[Start of section]
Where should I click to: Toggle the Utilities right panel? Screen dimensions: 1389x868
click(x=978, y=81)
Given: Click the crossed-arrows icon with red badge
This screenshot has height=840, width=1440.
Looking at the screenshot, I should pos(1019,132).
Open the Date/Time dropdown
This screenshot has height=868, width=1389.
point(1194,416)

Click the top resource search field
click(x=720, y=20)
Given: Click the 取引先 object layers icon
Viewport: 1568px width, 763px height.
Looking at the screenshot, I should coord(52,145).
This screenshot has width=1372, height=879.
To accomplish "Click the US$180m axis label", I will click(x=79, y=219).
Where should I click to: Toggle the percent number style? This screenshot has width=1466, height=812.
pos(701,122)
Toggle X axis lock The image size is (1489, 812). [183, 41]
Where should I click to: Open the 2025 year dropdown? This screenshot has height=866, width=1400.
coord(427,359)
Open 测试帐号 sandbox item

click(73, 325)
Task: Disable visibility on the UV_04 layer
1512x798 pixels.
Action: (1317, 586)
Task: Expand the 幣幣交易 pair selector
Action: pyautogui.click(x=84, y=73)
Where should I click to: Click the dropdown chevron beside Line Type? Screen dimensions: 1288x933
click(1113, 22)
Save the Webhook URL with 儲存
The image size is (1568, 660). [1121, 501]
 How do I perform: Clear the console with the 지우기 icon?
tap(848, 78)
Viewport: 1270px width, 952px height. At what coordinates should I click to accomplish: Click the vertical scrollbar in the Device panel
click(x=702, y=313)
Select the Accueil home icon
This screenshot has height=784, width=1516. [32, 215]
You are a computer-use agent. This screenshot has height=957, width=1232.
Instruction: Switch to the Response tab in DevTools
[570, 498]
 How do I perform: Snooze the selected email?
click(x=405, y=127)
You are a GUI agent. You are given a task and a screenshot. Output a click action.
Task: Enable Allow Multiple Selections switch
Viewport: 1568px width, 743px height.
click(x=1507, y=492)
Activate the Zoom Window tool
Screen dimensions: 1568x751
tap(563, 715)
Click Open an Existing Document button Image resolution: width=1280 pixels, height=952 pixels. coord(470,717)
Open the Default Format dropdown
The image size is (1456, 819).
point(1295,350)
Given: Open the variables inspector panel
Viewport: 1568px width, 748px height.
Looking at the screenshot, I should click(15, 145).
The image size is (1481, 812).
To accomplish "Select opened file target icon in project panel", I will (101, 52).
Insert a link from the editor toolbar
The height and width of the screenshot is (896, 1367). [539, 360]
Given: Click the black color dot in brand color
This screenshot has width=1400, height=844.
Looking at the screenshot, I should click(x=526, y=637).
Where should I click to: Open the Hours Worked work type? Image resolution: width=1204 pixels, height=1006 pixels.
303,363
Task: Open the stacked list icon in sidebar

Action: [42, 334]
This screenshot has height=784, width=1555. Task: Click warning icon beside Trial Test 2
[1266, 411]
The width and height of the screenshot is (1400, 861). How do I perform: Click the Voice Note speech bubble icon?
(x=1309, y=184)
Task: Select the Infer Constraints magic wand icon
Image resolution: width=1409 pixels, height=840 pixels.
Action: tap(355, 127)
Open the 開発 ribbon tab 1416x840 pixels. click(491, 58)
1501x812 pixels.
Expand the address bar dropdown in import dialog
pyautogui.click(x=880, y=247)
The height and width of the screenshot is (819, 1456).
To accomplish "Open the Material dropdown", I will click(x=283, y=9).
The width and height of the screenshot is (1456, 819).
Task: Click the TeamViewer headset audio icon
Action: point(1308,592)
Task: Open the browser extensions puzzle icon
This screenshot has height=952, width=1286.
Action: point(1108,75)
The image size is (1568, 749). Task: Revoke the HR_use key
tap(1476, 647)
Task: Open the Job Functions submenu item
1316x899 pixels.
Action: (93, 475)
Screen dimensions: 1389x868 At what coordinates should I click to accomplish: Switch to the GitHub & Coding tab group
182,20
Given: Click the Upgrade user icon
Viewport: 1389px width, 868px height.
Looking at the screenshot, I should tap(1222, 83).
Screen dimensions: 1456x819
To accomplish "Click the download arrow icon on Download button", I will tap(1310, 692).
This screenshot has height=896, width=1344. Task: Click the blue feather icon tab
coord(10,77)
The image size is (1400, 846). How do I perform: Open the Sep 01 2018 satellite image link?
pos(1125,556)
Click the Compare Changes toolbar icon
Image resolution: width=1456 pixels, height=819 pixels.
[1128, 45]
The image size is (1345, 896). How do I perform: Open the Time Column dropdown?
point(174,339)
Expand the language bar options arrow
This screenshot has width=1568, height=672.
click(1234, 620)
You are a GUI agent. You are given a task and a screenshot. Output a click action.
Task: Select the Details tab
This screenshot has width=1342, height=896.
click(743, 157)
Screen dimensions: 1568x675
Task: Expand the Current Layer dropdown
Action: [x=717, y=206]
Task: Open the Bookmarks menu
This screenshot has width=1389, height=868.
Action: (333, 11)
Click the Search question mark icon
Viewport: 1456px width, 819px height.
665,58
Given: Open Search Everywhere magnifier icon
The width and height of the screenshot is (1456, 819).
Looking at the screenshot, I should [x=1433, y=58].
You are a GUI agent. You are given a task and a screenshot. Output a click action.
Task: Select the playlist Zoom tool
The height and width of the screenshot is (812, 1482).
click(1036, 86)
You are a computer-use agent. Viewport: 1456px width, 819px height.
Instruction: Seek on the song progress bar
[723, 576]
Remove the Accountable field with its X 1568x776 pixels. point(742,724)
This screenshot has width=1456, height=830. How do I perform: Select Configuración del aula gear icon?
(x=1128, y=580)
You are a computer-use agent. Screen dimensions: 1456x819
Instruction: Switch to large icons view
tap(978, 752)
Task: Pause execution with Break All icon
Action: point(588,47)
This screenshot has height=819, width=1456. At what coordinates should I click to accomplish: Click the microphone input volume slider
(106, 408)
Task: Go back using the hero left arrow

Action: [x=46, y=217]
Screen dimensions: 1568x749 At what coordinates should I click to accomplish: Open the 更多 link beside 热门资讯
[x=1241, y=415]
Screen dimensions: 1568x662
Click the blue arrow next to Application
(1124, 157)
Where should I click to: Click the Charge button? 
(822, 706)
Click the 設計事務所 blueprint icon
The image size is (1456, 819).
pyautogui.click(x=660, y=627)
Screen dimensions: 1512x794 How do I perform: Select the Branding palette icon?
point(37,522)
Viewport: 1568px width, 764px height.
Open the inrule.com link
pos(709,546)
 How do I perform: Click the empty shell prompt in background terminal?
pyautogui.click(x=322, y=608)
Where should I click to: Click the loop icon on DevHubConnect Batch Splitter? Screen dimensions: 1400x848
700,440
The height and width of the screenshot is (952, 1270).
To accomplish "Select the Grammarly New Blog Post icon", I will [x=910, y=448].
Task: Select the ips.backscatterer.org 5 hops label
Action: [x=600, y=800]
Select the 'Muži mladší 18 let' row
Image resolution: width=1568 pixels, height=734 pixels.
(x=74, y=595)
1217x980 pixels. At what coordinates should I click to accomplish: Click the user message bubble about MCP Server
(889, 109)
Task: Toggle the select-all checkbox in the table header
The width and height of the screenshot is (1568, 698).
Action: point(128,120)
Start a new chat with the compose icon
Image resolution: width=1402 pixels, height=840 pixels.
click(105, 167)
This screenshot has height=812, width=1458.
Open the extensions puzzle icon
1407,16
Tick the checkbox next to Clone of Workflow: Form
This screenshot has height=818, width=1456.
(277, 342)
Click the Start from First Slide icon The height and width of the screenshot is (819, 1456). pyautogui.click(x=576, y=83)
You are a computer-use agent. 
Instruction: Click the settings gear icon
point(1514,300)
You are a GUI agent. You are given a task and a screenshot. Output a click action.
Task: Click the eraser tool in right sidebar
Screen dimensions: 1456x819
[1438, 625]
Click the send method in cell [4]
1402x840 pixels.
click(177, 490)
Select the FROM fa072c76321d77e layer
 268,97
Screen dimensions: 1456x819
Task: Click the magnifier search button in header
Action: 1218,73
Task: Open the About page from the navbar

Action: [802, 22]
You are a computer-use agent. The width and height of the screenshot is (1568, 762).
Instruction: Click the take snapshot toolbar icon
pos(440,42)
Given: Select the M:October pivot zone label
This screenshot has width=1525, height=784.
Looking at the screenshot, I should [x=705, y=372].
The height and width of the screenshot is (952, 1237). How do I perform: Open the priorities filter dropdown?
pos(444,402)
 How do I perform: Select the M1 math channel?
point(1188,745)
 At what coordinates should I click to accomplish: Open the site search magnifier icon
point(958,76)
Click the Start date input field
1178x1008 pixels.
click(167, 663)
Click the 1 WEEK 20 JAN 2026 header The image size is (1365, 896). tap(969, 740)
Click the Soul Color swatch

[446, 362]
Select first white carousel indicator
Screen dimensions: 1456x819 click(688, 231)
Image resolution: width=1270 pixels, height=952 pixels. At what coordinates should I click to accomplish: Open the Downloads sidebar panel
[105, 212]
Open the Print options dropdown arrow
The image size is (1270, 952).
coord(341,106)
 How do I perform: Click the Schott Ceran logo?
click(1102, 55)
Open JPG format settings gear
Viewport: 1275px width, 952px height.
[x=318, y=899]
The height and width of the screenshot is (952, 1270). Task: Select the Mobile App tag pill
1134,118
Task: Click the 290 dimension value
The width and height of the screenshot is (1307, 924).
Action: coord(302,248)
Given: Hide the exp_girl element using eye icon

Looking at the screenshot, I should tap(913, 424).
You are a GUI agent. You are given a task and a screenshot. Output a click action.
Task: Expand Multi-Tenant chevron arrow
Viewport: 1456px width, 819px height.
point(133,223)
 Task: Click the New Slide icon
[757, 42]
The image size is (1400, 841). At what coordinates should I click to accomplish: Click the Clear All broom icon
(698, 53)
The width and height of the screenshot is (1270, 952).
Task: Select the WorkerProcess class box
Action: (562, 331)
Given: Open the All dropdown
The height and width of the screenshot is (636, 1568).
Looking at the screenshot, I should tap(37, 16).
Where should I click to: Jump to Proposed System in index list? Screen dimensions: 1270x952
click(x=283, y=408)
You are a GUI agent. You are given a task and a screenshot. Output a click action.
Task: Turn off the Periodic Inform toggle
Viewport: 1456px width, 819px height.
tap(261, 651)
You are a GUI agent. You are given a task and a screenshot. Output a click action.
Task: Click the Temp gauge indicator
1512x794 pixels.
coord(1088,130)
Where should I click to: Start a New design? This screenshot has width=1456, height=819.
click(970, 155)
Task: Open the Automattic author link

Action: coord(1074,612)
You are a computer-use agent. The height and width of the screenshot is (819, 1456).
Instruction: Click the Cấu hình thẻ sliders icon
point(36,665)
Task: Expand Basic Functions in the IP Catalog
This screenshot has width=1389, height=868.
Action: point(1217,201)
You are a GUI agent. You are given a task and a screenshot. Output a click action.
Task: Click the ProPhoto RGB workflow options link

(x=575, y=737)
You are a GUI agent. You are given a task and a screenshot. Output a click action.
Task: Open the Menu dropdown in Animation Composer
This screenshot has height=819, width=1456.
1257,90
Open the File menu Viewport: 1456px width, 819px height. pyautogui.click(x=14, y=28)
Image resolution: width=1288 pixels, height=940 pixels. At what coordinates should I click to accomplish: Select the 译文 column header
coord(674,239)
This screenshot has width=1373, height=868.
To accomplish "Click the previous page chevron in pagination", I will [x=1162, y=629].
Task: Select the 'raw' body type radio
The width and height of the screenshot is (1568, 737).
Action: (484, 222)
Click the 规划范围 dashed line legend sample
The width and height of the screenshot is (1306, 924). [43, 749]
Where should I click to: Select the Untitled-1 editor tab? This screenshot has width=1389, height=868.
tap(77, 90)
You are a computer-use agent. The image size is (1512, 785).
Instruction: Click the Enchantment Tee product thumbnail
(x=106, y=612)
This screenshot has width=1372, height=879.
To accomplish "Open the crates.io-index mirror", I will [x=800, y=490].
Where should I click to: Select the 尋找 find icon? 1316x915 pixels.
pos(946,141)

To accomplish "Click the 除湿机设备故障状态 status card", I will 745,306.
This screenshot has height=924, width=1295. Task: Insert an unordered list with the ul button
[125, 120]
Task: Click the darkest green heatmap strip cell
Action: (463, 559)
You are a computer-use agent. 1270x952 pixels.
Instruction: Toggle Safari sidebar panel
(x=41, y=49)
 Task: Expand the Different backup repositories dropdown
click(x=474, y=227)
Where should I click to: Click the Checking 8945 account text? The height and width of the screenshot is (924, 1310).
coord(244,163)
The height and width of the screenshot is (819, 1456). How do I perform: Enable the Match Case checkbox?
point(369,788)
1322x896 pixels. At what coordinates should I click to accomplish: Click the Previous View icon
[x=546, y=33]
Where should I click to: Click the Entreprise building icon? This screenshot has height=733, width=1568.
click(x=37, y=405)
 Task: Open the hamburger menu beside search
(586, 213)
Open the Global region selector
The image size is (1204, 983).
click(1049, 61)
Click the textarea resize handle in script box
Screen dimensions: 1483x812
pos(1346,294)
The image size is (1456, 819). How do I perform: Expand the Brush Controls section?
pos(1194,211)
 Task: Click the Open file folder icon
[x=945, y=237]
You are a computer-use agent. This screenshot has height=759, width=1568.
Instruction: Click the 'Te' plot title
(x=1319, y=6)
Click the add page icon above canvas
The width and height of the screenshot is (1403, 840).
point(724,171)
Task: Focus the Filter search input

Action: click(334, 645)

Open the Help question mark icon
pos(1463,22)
[End of section]
* _Work request_:
Please report, as a bare number, how many lines of the data contain the word "Zoom".

* _Written reply_:
2